Une conversation avec deufert&plischke

Entretien
21.02.19

Que diriez-vous à la danse si vous aviez l’occasion de la rencontrer ? Quel est votre mouvement de danse favori ? Le duo artistique deufert&plischke rend cette rencontre possible durant leur projet Letters to Dance/Just in Time. La première partie du projet consiste en des ateliers dans lesquels les participants sont invités à écrire une lettre à la danse. Dans la seconde partie, tout le monde se réunit pour une fête dans une salle de bal, donc pour danser. Le projet voyage d’une ville à l’autre tout autour de la planète – de Los Angeles à Tel-Aviv en passant par Berlin. Au printemps, il sera à Bruxelles, une ville bien connue pour sa communauté de danseurs.

D’où vous est venue cette idée d’écrire des lettres à la danse ?

En fait, cela a commencé comme un projet de patrimoine public de la danse. Nous caressons cette idée idéaliste d’écrire une histoire personnelle de la danse et nous espérons que ce projet puisse se poursuivre au cours des quinze prochaines années à travers le monde. Nous avons créé une page internet où nous recueillons le début de cette archive historique.
Nous avons choisi la forme épistolaire parce qu’elle encourage les gens à mettre en mots toutes sortes d’arguments : personnels, politiques, culturels, sexuels… Nous n’avons jamais lu autant d’histoires. Des histoires liées à des vies précaires, des relations frustrées, des carrières malheureuses. La danse rassemble tout cela.

Dans une lettre, on s’adresse à quelqu’un à qui on peut raconter son histoire. Ce format insuffle aux gens la force de dire ce qu’ils ne nous auraient pas dit autrement. Par exemple, à Los Angeles, nous avons animé un atelier de danse à Camarillo, une petite ville industrielle où nous avons rencontré la communauté de la scène latino-américaine. Le groupe s’appelait Teatros de las Americas et était composé de huit membres, tous originaires de pays latino-américains, tous âgés de plus de 60 ans. À la fin, la moitié d’entre eux ont révélé leur homosexualité durant l’atelier, ce qui à ce jour, est toujours un grand tabou, particulièrement dans la danse de tradition latino-américaine. Pour la première fois, ils ont admis s’adonner à la danse en vue de rencontrer des gens du même sexe.

L’écriture ralentit le processus de réflexion et une lettre comporte une qualité intime, en particulier quand elle est écrite à la main. Est-ce pour cette raison que vous avez choisi de ne pas les laisser écrire à l’ordinateur ?

:::

- _EXERCICES À RÉALISER_
1. D'après l'entretien avec deufert&plischke, les affirmations suivantes sont-elles exactes ? (a) La première partie du projet se compose d'ateliers où l'on écrit une lettre à la danse. (b) Le groupe Teatros de las Americas comptait douze membres. (c) Au printemps, le projet passera par Berlin. Répondez par oui ou par non et citez à chaque fois les mots décisifs de l'entretien.
2. Dans l'entretien avec deufert&plischke, pendant combien de temps le duo espère-t-il voir le projet se poursuivre à travers le monde ?
3. Prolongez l'entretien avec deufert&plischke à partir de sa dernière phrase.
Le matériel recueilli ne sert à rien pour ces exercices.

- _MATÉRIEL RECUEILLI_
:::

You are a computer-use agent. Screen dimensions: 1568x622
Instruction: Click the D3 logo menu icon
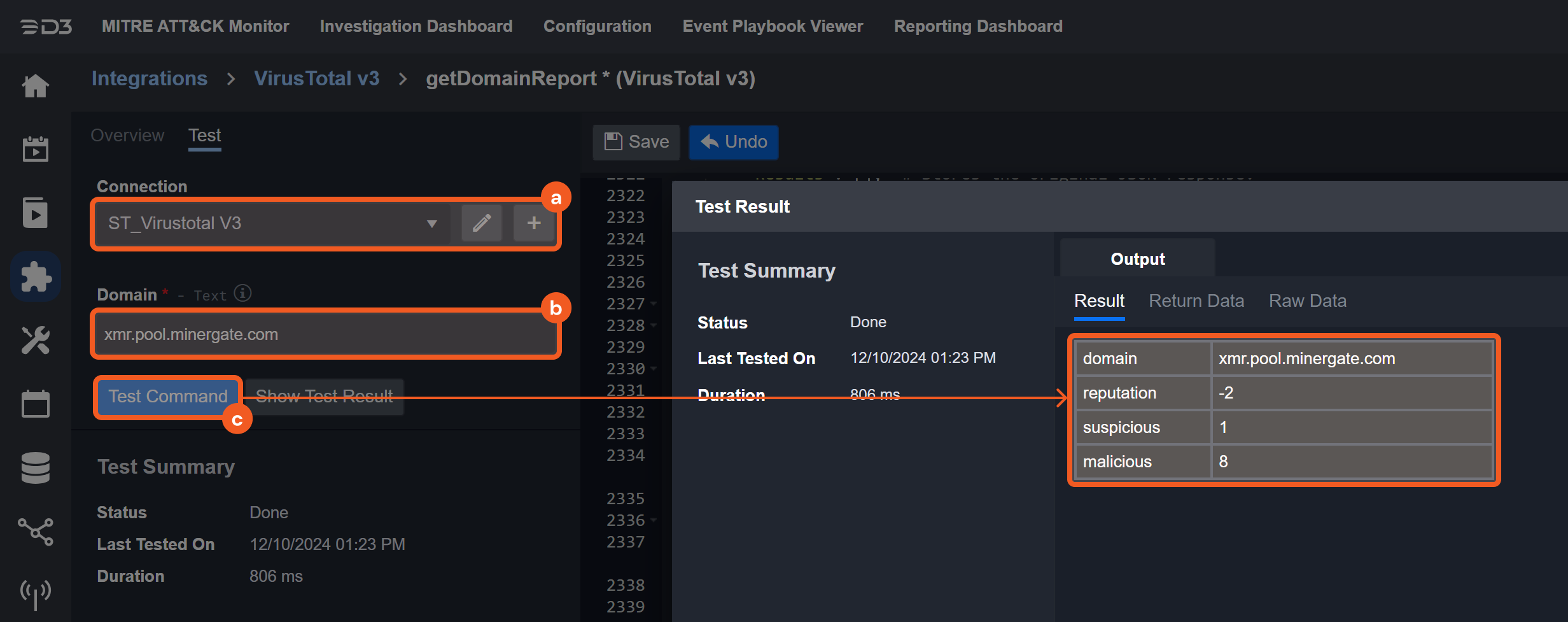pyautogui.click(x=46, y=27)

:::

- _RÉPONSES ATTENDUES_
1.
(a) Oui : « La première partie du projet consiste en des ateliers dans lesquels les participants sont invités à écrire une lettre à la danse. »
(b) Non : « composé de huit membres ».
(c) Non : « Au printemps, il sera à Bruxelles ».

2. Au cours des quinze prochaines années.

3.
L’écriture à la main procure quelque chose d’assez unique à notre époque numérique actuelle : le texte devient physique et on peut l’offrir à quelqu’un. Après avoir écrit la lettre sur du papier, les participants en font cadeau au spectacle. Ils créent quelque chose qu’ils perdent, quelque chose qui n’est pas uniquement pour eux, mais qu’ils ouvrent aux autres. Nous le considérons comme une action artistique, même si nous ne pensons pas que les participants le voient ainsi.

Une des questions récurrentes dans toutes vos pièces concerne la manière dont nous voulons vivre. Comment établissez-vous un rapport entre ces lettres et cette question ?

On nous demande souvent ce que représente la danse pour nous, surtout dans le contexte de ce projet. La relation entre la manière de vivre ensemble et les lettres se clarifie lorsque nous l’abordons pendant les ateliers : nous passons trois, quatre heures avec des personnes que nous ne connaissons pas du tout pour la plupart. Nous ne connaissons pas leurs antécédents ni leurs objectifs. À ce moment-là, la danse devient réellement le point commun, la parenthèse par laquelle nous commençons et finissons. Nous permettons l’émergence d’une sorte de situation sociale, un moment que nous partageons avec eux et où beaucoup de choses – toutes liées à la notion de danse – sont en jeu. Nous entamons les ateliers en écrivant le mot « danse » sur un papier et nous demandons ensuite aux participants quels mots ils relient à la danse. L’un(e) peut écrire « amusement » et « joie », mais un(e) autre peut écrire « douleur » et « peur » ou « timidité ». Ce choc de notions aide les gens à voir l’atelier comme un jeu et la conversation s’engage. Très vite, chacun commence à partager ses petites histoires avec la danse.

Vous décrivez parfois ces situations sociales comme des mondes utopiques qui pourraient être perçus comme un peu naïfs face au monde polarisé d’aujourd’hui, surtout si l’on pense à ce que Timothy Snyder appelle « la politique de l’éternité et la politique de l’inévitabilité ». Les deux formes privent les citoyens de leur agentivité et les rendent passifs. Ce qui contraste avec votre travail où le public est explicitement activé. Comment situez-vous votre travail par rapport à ces visions politiques ?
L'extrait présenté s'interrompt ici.